From the May, 2004 interview with Noam Chomsky at The Progressive:


Q: Why do so many people in the United States just go along with U.S. policy?

Chomsky: What's striking is that this view is accepted without coercion. If you're living in a dictatorship or under kings and princes or in a place run by murderous bishops, you'd better take that view or you're in deep trouble. You get burned at the stake or thrown into the gulag or something.

In the West, you don't get in any trouble if you tell the truth, but you still can't do it. Not only can't you tell the truth, you can't think the truth. It's just so deeply embedded, deeply instilled, that without any meaningful coercion it comes out the same way it does in a totalitarian state.

What is the thing that Chomsky is looking for? What is the psychological malady that prevents people from "thinking the truth" even though nobody is forcing them not to think it?

Might it not be... oh, I dunno... applied reason?

Aside for the presence of personal liberty, life in America is just like living under a totalitarian regime!

As a political thinker, Chomsky mashes together too many critical and separate issues.

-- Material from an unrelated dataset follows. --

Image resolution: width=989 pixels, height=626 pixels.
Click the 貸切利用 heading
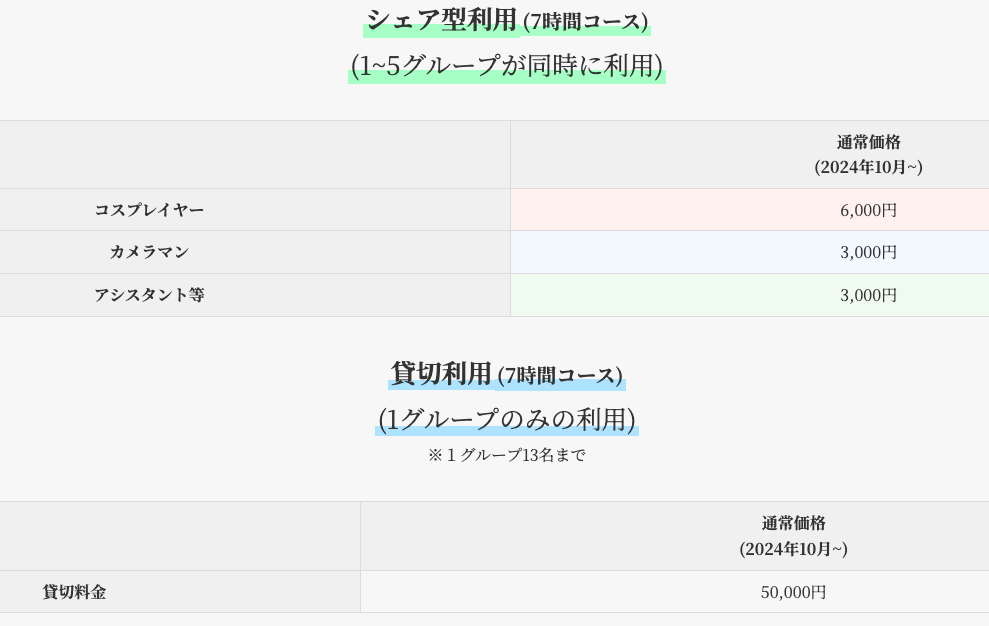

Humans should reason the truth for themselves, but the failure of so many humans to reach the truth through their reason shows a grave social epidemic. Only the power of persuasion can break the lock of coercion. But the power of persuasion spoken from a materially self-interested position somehow transcends the logic of suasion and coerces its audience rather than convinces. Chomsky's politics are an ideologically inchoate form of political intuitionism. They may seem compelling, but the notion that the structure of society degrades the autonomy of all individauls save the Chomskyian analyst, who somehow is blessed with or earns the power to transcend the corrosive biasing effects of social power legitimates an analytic exceptionalism that no political thinker can afford to embrace.